Monday, December 20, 2010

You win some; you lose some

The United States Senate voted allowing the president and the U.S. Military to lift the bigoted, "Don't Ask Don't Tell" policy, in place for seventeen long years, so that gays and lesbians which have been serving in the military since the founding of our country don't have to hide who they are anymore. 

On the other hand, the Senate blocked a vote on the DREAM act, which lets kids who have lived in the U.S. all or most of their lives, and who presumably value living here, become legally recognized as citizens provided they graduate from college and/or serve in the military.

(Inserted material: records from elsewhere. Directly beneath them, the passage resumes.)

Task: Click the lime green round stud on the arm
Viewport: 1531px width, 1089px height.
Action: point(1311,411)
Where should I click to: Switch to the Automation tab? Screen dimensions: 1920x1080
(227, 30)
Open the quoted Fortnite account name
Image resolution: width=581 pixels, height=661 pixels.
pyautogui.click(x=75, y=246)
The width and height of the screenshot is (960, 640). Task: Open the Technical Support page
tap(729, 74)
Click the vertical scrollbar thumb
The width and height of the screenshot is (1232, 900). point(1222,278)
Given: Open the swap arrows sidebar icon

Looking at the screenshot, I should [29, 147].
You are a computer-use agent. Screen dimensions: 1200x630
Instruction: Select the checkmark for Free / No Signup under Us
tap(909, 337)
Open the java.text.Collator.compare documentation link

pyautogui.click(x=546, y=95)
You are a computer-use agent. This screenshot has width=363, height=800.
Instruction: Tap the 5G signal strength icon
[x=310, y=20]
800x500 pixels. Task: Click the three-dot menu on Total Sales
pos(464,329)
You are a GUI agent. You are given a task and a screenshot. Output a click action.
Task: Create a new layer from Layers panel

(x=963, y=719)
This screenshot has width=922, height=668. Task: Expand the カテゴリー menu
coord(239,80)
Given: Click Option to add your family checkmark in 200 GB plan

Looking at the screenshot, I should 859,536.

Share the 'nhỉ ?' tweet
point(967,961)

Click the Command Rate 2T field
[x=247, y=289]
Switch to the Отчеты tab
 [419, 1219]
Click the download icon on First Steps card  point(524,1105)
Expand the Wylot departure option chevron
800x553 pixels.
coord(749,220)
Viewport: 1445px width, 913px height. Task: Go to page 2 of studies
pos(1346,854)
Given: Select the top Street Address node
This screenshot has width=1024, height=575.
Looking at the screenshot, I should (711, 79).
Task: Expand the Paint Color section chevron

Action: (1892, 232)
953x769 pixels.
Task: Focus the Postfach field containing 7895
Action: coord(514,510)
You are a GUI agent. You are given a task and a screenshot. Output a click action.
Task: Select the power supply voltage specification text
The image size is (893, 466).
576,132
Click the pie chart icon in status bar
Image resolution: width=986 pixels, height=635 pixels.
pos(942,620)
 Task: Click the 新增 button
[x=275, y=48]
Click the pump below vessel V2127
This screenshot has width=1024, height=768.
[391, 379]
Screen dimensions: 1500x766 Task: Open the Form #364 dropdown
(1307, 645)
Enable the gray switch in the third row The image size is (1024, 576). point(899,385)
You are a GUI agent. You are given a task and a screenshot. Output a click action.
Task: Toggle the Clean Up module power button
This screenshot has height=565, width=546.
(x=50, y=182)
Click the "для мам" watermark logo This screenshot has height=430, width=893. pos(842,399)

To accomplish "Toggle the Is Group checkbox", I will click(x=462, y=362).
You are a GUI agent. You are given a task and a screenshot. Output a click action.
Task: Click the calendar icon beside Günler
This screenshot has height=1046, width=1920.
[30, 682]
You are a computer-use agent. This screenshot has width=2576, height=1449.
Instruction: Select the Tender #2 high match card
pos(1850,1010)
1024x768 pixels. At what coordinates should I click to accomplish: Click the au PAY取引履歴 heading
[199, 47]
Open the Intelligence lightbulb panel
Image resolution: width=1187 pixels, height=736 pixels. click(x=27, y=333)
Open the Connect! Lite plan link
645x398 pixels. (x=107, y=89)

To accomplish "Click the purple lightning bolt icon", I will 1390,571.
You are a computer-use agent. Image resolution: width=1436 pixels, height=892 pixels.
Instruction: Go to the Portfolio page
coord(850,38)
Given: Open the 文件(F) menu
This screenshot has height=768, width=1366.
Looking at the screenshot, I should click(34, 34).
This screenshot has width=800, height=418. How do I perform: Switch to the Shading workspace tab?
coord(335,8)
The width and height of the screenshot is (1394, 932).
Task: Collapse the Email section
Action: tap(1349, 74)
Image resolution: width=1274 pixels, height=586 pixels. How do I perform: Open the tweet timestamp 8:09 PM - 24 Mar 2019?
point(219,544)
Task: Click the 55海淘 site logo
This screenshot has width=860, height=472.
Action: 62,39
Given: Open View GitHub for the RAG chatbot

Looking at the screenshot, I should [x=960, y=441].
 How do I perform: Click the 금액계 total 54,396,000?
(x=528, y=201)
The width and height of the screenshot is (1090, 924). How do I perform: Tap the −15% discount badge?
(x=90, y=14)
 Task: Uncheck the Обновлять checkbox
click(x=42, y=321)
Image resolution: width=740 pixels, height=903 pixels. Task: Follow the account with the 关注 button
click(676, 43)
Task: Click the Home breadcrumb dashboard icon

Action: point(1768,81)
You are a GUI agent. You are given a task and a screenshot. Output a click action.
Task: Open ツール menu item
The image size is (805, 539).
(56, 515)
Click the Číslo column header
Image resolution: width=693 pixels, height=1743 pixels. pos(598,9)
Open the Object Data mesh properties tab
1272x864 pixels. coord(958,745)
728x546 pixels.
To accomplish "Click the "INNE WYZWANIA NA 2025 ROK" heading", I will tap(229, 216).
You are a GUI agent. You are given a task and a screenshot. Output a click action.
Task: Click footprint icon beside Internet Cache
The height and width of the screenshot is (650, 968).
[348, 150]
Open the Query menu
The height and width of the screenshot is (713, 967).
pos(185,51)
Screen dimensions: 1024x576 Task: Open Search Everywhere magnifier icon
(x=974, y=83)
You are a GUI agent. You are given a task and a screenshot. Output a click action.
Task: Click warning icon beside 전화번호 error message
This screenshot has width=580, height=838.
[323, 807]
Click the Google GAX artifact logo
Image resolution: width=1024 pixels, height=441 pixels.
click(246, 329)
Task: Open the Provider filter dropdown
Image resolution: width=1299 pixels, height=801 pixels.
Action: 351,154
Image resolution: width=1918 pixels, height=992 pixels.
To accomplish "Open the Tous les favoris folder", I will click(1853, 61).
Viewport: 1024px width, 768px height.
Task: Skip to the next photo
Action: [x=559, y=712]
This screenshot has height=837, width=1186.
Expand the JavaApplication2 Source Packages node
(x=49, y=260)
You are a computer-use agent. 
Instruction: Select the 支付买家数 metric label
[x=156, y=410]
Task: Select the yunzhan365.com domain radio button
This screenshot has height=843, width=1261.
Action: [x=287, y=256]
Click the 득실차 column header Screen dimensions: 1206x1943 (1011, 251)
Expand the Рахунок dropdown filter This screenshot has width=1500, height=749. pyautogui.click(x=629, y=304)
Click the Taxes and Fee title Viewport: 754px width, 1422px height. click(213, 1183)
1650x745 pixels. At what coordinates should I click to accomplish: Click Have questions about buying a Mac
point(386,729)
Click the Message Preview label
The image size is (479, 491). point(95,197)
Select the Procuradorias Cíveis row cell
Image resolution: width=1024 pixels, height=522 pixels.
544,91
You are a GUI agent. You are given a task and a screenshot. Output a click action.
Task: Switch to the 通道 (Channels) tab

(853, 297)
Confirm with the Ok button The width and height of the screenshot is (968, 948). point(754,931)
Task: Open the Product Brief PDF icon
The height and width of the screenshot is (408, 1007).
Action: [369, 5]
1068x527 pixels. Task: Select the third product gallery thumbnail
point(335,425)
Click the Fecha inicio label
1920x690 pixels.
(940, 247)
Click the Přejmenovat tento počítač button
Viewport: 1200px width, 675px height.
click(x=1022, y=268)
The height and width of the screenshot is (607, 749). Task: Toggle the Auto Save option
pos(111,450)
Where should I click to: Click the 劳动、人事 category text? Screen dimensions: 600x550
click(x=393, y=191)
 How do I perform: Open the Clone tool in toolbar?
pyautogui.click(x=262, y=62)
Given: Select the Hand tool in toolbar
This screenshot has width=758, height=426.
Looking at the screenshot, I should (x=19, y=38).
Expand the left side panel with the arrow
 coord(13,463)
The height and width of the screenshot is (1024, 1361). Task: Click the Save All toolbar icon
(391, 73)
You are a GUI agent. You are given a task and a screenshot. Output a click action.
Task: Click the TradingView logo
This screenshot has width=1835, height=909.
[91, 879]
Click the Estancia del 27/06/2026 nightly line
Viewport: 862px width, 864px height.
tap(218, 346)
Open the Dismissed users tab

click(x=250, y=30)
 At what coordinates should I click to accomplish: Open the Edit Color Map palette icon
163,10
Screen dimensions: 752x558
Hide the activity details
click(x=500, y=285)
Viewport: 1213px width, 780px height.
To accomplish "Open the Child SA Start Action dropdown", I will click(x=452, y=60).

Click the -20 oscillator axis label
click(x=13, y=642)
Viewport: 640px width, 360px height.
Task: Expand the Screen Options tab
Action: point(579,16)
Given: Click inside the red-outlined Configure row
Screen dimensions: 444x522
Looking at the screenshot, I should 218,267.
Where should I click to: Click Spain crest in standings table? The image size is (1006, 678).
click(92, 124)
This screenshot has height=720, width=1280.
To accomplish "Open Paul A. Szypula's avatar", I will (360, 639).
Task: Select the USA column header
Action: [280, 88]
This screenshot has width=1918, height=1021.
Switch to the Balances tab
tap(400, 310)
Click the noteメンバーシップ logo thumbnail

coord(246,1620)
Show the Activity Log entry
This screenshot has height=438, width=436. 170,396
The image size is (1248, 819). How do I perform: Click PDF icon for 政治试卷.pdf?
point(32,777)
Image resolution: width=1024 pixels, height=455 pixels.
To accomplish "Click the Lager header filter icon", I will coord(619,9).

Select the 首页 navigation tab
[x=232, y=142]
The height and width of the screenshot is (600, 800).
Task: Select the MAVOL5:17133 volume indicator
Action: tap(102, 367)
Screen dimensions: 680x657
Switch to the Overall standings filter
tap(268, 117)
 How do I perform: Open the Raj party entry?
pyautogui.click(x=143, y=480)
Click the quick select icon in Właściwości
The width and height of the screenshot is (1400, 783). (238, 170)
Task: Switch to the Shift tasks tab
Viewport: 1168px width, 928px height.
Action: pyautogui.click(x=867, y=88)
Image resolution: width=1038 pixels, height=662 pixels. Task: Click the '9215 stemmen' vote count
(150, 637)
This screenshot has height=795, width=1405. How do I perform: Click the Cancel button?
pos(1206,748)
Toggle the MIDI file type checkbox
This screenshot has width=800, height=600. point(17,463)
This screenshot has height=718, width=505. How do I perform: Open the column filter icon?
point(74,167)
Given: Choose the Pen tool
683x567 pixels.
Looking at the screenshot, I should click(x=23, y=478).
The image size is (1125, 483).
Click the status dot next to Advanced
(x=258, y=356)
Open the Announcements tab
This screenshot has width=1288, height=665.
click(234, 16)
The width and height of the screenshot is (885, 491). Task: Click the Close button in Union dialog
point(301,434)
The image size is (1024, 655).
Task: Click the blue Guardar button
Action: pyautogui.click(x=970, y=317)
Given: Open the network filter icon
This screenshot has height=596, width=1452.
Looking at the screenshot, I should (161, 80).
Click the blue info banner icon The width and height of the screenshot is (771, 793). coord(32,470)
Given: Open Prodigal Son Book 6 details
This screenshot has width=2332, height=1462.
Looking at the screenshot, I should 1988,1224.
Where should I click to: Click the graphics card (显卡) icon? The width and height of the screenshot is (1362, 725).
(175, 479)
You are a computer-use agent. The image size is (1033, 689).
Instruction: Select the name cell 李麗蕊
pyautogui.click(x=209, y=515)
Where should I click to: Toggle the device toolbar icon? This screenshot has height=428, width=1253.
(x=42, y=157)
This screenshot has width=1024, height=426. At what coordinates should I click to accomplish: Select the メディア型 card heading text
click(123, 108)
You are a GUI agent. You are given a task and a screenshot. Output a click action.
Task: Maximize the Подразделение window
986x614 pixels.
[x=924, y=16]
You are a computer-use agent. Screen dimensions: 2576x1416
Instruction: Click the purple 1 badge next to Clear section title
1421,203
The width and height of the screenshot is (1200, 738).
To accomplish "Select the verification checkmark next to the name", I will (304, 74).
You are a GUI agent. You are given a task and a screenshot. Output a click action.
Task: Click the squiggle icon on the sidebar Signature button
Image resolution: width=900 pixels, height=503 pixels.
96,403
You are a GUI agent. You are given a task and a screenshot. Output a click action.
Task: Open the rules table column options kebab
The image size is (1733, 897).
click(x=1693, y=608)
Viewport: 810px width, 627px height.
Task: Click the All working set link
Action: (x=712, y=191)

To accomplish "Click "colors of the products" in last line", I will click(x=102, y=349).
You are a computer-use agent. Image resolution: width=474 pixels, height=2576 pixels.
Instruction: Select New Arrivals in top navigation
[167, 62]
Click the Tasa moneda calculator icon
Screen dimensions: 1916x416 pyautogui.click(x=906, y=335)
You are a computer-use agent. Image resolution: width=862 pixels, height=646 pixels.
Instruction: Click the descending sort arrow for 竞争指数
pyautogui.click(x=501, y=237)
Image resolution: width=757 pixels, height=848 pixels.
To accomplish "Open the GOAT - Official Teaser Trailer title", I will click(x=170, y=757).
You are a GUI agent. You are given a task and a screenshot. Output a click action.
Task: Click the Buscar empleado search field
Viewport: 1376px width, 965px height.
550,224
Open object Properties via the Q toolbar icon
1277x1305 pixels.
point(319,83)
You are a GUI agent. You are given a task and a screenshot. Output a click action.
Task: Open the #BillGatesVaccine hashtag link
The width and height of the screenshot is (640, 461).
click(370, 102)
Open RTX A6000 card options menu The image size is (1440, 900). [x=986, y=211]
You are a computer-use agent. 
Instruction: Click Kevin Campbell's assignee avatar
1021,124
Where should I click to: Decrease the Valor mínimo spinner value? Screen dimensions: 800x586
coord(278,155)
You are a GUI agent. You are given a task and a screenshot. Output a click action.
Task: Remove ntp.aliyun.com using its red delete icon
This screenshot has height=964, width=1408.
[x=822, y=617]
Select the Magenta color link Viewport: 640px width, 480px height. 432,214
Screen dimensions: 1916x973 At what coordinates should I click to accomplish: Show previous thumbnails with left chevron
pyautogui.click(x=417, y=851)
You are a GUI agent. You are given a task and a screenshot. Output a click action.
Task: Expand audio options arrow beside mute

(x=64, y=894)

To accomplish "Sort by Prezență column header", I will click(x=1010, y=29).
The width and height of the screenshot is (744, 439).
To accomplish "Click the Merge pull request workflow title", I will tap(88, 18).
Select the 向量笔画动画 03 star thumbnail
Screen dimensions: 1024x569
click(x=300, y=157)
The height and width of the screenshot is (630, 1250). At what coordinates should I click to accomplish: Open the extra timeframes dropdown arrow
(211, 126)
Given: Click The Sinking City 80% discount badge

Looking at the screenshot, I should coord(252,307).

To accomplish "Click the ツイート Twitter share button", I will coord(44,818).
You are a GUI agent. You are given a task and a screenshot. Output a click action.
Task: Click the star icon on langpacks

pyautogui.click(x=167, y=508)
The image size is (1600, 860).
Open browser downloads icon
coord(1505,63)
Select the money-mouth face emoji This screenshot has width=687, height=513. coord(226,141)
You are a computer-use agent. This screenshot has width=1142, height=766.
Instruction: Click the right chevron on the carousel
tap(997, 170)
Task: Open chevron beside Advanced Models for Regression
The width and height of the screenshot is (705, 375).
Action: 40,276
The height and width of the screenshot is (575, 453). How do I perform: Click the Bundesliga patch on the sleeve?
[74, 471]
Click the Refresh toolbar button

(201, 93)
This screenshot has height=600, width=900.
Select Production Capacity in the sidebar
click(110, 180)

In other words, according to the Senate, we'll begrudgingly let you serve your country--putting your lives on the line to defend the very freedoms we Senators enjoy--if you must insist on claiming that you're gay.  But if you have brown skin and were brought to this country against your will, either as a child or inside your parent's genetalia, and even if you want to serve your country or better yourself with education (which would presumably make America a stronger, more competitive nation) then it would be better if you were deported somewhere and dumped in a country where you may not know the language, customs, or a single other person, presumably so that you can either live in poverty or stoke a hatred of the United States that comes out in violence against us.  After all, if we didn't manufacture enemies, what would we do with our half-trillion dollar annual military budget?